Human activities are rapidly transforming the planet, causing dramatic changes in wildlife habitats and posing severe threats to many animal populations (Kalbitzer and Chapman 2018). Habitat destruction, fragmentation, and degradation, including deforestation, agricultural expansion, and urban development are the primary drivers of the declines in wildlife populations (Laurance et al. 2014; Estrada et al. 2017). These changes reduce the availability of food and water and increase the predation risk and human disturbance, severely affecting the survival and reproduction of many species (Arroyo-Rodríguez and Mandujano 2006). Additionally, changes in habitat diminish biodiversity and disrupt crucial ecosystem functions and services vital for human well-being (Sodhi et al. 2010). Understanding the ecological factors that maintain habitat quality is essential for effective conservation and restoration strategies.
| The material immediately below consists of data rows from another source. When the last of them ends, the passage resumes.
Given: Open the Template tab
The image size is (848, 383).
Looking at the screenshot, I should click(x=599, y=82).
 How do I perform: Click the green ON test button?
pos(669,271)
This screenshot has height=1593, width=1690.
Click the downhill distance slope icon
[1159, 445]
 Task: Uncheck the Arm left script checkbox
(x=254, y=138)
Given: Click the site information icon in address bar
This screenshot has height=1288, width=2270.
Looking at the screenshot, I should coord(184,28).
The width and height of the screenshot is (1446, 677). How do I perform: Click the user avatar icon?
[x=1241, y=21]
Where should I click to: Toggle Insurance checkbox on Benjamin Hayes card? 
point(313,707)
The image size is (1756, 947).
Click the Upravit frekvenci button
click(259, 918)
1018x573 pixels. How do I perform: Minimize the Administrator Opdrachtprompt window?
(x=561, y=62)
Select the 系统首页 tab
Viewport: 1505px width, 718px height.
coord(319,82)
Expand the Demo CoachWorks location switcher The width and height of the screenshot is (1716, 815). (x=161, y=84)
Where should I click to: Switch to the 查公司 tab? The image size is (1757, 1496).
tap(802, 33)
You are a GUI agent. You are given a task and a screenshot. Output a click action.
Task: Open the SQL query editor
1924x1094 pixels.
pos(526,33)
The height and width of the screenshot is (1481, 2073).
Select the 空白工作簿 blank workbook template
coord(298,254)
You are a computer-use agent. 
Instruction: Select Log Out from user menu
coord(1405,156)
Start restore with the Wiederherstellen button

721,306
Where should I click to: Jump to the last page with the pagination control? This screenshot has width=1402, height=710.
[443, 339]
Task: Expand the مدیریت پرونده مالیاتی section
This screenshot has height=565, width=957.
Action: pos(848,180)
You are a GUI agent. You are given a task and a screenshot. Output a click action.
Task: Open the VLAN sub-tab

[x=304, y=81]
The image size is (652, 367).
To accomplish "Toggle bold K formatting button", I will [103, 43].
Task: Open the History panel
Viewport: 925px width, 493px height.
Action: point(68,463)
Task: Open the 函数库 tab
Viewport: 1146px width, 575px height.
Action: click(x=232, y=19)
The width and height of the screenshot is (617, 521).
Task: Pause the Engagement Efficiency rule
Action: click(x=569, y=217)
The spatial distribution of food resources is crucial for promoting habitat quality and wildlife conservation. Food resource availability directly affects the distribution of animals, prompting them to congregate in areas rich in food and expand their home ranges during periods of scarcity to secure adequate resources (Fan et al. 2013; Mourthé 2014; Camaratta et al. 2017). For example, food scarcity often leads to larger home ranges and increased competition in primate species (Guan et al. 2018), while abundant food resources promote higher population densities and improve reproductive success (Chapman et al. 1995). However, some studies suggest that simply increasing food availability is insufficient for conservation; the spatial distribution and quality of these resources are equally important (Marshall and Wrangham 2007). Therefore, understanding the spatial distribution patterns of food plants is essential for improving habitat quality and supporting population growth (Deng and Zhou 2018).
The distribution of food plants is affected by a variety of ecological factors, including altitude, temperature, soil nutrients, light availability, water-use efficiency, and the soil microbial community, which significantly affect plant growth and distribution (Körner 2007; Crimmins et al. 2011; Baribault et al. 2012; Zelnik and Čarni 2013). The higher temperatures, abundant rainfall, and rich soil nutrients in low-altitude regions promote greater plant diversity and abundance (Kitayama 1992). In contrast, the lower temperatures, reduced rainfall, and poor soil nutrients in high-altitude areas create harsher growing conditions, leading to lower species richness and abundance (Bruijnzeel et al. 2010). These high-altitude plant communities are more affected by cold tolerance and water retention capabilities (Ashton 2003; Wright et al. 2018). For example, the temperature-energy hypothesis suggests that higher temperatures and available energy increase plant growth rates and reproductive success, thus supporting greater species diversity and abundance at lower altitudes (Currie et al. 2004). Although studies have documented the diversity of food plants in the gibbon habitat, research on the spatial distribution and factors driving the distribution of these plants remains limited. This gap highlights the need for a comprehensive exploration to develop effective conservation and restoration strategies (Zhang et al. 2022).
The Hainan gibbon (Nomascus hainanus (Thomas, 1892) is a critically endangered species (Fan 2017) that has only 42 individuals remaining in a 15 km² area of Bawangling, Hainan, China (Turvey et al. 2017; Zhang et al. 2020). These gibbons primarily consume fleshy and juicy berries, which constitute more than 80% of their diet, and mainly occupy altitudes between 400 and 1,200 m (Deng and Zhou 2018). Previous studies indicate a decline in the quantity and quality of food plants with increasing elevation (Lin et al. 2006). Du et al. (2022) predicted the distribution of six key food tree species using the MaxEnt model and reported that they were predominantly located around specific mountainous areas. These findings underscore the critical importance of food plant distribution for the survival and reproduction of the Hainan gibbon. However, most of the research has focused on specific regions or individual groups, lacking a systematic analysis of the factors affecting the spatial distribution of food plants across different altitudes within the various Hainan gibbon family groups. Additionally, the unique historical impact of slash-and-burn agriculture on the Hainan gibbon’s habitat has resulted in lower habitat quality at lower altitudes (Chan et al. 2020), suggesting that the factors driving food plant distribution may differ from those in other regions (Chen et al. 2009). This highlights the need for a comprehensive study of the influence of these ecological factors on food plant distribution across different altitudes to develop effective conservation and restoration strategies.
This study aims to address these gaps by systematically analyzing the spatial distribution of food plants and their driving factors in the habitats of different Hainan gibbon family groups across various altitudes. We seek to provide insight into how habitat quality can be improved and inform conservation and restoration strategies tailored to the unique conditions of the Hainan gibbon’s environment. Specifically, we hypothesized that (1) ecological factors and food plant richness vary significantly at different altitudes, (2) soil nutrients, temperature, and precipitation are the main factors affecting the spatial distribution of food plants, and (3) the key driving factors affecting food plant distribution differ across various altitudes. These hypotheses will be tested using comprehensive field surveys and advanced modeling techniques, contributing to the scientific understanding necessary for the effective conservation of this critically endangered species.